High-throughput genomic and proteomic analysis using microarray technology

Abstract

Background: High-density microarrays are ideally suited for analyzing thousands of genes against a small number of samples. The next step in the discovery process is to take the resulting genes of interest and rapidly screen them against thousands of patient samples, tissues, or cell lines to further investigate their involvement in disease risk or the response to medication. Methods: We used a microarray technology platform for both single-nucleotide polymorphisms (SNPs) and protein expression. Each microarray contains up to 250 elements that can be customized for each application. Slides contained either a 16- or 96-microarray format (4000-24 000 elements per slide), allowing the corresponding number of samples to be rapidly processed in parallel.
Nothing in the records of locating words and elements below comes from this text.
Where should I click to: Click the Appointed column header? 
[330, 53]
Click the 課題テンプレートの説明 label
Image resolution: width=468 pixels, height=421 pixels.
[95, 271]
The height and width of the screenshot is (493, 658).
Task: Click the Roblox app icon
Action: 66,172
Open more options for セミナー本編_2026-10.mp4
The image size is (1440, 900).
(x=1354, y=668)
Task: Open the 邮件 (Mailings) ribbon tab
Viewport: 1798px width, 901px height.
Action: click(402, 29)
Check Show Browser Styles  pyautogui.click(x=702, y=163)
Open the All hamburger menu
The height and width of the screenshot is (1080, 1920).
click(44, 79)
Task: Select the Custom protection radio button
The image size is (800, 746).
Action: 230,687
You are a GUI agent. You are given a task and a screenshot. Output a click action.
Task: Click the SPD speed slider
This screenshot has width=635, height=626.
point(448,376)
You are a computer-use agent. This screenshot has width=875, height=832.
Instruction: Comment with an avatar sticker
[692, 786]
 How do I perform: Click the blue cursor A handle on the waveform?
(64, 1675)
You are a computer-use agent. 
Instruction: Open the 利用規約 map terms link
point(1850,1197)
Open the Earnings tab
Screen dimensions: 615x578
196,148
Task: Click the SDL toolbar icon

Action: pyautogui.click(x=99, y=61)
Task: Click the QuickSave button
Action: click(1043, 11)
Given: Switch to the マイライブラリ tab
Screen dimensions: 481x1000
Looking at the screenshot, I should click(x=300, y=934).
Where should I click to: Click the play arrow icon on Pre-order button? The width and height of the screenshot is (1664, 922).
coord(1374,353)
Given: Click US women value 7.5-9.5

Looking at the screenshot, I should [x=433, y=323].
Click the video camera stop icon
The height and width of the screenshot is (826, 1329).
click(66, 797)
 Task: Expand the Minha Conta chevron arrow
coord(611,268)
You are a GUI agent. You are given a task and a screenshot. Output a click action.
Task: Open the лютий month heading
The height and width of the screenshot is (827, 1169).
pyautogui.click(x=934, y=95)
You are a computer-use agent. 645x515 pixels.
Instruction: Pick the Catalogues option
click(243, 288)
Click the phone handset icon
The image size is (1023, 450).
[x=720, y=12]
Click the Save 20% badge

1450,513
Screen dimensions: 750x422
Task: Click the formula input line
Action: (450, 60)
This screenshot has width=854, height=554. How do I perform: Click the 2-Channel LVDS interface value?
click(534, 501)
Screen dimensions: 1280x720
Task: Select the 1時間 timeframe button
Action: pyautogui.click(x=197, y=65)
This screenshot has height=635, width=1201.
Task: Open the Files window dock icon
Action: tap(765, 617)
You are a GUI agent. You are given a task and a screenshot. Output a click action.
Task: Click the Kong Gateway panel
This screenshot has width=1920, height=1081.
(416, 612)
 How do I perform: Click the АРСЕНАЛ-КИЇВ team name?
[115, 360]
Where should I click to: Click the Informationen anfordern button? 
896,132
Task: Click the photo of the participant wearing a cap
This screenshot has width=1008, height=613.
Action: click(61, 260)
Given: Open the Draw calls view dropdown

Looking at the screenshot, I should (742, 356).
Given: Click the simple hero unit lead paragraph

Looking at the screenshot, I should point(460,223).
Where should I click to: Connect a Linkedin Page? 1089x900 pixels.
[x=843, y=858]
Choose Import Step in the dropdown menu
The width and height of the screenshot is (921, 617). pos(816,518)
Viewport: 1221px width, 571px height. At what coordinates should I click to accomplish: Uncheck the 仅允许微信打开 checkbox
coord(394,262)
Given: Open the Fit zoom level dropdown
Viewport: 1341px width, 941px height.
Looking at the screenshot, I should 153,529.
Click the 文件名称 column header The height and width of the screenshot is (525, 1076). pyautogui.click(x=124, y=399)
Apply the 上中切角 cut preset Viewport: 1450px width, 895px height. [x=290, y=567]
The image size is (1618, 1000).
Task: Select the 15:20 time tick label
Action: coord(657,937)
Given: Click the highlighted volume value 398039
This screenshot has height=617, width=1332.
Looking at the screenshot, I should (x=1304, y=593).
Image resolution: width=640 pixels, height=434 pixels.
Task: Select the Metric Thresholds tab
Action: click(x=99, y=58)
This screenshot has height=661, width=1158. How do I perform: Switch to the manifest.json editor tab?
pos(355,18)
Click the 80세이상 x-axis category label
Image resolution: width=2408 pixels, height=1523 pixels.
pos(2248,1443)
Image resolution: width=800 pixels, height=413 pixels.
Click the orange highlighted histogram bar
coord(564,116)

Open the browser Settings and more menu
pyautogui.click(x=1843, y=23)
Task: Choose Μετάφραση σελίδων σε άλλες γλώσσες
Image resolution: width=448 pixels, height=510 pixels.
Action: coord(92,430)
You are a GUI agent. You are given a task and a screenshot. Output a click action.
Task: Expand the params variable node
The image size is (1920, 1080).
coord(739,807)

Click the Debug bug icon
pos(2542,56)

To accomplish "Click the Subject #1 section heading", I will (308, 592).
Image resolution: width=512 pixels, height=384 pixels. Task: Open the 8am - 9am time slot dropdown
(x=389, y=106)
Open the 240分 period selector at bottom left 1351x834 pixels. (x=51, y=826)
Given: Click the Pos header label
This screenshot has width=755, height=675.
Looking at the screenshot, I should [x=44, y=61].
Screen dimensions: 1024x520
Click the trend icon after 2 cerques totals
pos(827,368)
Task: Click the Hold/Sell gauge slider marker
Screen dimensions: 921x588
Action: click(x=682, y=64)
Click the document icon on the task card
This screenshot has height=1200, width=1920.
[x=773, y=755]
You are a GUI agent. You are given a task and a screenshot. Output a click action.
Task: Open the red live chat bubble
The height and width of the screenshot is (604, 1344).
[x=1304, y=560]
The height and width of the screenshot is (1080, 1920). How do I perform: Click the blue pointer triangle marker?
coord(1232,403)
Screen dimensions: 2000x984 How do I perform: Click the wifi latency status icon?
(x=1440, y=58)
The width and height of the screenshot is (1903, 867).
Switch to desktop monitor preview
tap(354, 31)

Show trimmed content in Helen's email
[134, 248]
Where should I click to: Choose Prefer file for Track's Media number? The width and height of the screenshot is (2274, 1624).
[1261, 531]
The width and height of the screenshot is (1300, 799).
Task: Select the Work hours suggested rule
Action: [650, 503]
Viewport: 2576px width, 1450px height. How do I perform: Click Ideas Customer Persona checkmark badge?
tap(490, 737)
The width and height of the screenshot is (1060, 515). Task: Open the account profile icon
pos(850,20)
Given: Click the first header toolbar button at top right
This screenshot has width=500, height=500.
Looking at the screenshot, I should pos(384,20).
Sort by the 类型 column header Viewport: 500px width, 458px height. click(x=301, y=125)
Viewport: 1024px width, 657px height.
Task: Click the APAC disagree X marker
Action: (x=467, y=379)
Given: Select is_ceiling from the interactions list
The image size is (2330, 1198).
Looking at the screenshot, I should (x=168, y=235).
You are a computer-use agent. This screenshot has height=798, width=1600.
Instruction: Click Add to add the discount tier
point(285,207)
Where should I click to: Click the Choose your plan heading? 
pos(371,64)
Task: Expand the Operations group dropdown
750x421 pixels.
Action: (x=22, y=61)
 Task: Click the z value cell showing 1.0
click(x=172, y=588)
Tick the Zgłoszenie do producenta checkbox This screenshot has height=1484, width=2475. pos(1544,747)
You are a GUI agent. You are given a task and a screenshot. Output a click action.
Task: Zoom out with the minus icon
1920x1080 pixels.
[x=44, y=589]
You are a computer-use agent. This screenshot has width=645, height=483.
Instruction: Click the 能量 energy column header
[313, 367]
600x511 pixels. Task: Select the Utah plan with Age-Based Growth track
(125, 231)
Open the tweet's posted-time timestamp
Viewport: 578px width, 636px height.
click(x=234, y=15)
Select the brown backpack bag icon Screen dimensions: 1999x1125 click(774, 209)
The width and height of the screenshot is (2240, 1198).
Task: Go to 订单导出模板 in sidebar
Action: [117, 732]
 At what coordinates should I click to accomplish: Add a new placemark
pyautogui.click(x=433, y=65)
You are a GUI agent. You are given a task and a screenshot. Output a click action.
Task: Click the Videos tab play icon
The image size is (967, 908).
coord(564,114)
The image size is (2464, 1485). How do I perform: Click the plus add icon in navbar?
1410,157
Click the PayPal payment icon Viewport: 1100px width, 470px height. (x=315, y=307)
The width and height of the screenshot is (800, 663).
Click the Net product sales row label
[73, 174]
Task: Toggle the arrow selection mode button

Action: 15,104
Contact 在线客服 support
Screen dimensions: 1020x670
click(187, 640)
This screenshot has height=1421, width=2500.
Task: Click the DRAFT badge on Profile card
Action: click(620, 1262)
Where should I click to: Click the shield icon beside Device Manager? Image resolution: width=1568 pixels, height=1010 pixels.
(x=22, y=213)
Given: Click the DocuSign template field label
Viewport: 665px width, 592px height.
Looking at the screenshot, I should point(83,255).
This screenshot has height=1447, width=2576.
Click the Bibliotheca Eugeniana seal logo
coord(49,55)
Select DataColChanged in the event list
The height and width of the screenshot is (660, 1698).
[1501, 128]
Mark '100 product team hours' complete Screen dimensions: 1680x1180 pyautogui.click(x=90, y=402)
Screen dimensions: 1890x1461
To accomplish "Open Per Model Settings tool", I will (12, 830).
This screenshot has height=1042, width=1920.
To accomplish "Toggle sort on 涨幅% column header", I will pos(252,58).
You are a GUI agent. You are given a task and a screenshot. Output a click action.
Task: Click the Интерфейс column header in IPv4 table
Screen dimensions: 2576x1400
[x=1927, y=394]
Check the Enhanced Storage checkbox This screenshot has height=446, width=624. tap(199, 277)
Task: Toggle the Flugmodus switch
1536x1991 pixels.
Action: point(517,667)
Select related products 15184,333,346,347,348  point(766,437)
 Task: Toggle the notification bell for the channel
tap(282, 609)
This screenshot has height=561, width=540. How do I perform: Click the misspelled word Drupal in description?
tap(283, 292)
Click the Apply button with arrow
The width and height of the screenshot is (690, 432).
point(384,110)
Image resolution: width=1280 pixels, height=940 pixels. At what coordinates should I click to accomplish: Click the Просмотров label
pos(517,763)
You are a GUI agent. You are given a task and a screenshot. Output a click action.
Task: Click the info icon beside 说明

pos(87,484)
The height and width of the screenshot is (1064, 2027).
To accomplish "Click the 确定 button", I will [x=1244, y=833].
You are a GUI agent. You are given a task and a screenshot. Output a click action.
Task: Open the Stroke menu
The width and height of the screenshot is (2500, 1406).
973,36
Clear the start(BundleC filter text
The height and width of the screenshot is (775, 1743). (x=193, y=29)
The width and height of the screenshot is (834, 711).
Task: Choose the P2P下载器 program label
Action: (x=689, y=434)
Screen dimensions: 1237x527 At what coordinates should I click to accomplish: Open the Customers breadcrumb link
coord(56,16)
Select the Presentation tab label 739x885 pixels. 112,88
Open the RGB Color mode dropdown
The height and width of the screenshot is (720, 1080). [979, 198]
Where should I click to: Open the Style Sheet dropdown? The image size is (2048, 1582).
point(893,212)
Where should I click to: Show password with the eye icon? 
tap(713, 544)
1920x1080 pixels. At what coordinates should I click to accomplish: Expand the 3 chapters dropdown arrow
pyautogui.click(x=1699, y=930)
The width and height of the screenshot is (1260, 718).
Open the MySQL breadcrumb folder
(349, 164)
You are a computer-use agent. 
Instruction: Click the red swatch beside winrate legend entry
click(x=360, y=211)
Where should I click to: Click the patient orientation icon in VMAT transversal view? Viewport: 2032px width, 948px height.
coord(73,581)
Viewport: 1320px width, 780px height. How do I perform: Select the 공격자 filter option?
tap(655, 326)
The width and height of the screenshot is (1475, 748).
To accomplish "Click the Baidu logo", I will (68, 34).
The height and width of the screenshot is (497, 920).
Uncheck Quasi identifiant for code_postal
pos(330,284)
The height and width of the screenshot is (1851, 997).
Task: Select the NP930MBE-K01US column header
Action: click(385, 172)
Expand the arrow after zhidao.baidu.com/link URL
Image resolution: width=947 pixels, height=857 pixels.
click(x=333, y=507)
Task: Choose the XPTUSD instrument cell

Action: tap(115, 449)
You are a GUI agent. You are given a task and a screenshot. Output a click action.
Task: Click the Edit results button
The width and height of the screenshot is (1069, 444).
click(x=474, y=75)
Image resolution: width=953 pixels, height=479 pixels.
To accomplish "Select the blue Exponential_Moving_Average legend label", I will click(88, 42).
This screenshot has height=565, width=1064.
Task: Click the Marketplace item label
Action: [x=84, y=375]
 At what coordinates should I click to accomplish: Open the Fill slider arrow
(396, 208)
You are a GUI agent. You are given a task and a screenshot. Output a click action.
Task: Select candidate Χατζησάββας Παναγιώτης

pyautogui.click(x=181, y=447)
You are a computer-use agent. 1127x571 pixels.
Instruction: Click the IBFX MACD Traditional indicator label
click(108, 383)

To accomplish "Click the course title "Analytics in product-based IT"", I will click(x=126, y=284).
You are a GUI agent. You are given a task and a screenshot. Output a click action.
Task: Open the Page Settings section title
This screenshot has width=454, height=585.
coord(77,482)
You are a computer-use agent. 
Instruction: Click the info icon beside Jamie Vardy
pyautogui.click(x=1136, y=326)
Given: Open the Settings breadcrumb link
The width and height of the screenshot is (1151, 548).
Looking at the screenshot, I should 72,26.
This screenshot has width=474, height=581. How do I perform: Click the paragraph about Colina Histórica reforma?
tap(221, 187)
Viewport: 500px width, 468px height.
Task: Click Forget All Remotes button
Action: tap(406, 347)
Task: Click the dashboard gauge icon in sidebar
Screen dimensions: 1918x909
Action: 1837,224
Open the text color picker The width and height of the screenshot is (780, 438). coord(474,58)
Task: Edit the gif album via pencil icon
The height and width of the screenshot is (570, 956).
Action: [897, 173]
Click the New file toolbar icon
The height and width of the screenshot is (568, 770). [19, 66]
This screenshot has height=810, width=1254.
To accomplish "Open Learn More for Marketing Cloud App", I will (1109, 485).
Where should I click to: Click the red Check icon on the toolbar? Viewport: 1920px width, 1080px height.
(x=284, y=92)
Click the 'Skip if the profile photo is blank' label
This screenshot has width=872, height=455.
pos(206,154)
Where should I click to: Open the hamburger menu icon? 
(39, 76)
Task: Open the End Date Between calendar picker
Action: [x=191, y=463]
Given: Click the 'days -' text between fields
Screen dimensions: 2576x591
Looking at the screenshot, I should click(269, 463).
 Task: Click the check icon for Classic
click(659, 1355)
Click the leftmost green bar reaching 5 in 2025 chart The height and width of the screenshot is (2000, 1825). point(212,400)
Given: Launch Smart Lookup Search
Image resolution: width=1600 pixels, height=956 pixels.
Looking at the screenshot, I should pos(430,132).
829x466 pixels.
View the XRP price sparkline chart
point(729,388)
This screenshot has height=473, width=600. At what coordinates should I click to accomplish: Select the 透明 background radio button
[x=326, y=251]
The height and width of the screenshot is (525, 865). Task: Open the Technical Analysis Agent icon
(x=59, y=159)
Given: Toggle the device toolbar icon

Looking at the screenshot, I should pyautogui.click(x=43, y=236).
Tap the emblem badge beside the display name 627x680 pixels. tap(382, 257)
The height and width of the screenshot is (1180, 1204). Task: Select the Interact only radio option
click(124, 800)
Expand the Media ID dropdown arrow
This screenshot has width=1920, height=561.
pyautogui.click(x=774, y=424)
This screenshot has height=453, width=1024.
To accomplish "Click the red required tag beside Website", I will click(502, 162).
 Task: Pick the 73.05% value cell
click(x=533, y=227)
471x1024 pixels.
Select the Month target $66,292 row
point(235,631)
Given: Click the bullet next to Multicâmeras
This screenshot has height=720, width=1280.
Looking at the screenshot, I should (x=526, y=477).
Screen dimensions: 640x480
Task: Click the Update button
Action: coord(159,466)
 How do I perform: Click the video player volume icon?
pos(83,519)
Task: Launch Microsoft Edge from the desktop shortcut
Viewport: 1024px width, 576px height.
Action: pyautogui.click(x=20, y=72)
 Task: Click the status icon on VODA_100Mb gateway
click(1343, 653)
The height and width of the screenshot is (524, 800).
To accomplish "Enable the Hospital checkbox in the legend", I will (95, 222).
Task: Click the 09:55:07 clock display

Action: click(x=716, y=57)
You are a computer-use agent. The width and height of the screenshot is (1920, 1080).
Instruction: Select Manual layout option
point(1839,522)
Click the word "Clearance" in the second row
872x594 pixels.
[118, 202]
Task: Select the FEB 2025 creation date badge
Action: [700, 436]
Results: Results for SNP genotyping and protein profiling agreed with results of restriction fragment length polymorphism (RFLP) analysis or ELISA, respectively. Genotyping analyses, using the microarray technology, on large sample sets over multiple polymorphisms in the NAT2 gene were in full agreement with traditional methodologies, such as sequencing and RFLP analysis. The multiplexed protein microarray had correlation coefficients of 0.82-0.99 (depending on analyte) compared with ELISAs. Conclusions: The integrated microarray technology platform is adaptable and versatile, while offering the high-throughput capabilities needed for drug development and discovery applications. © 2001 American Association for Clinical Chemistry.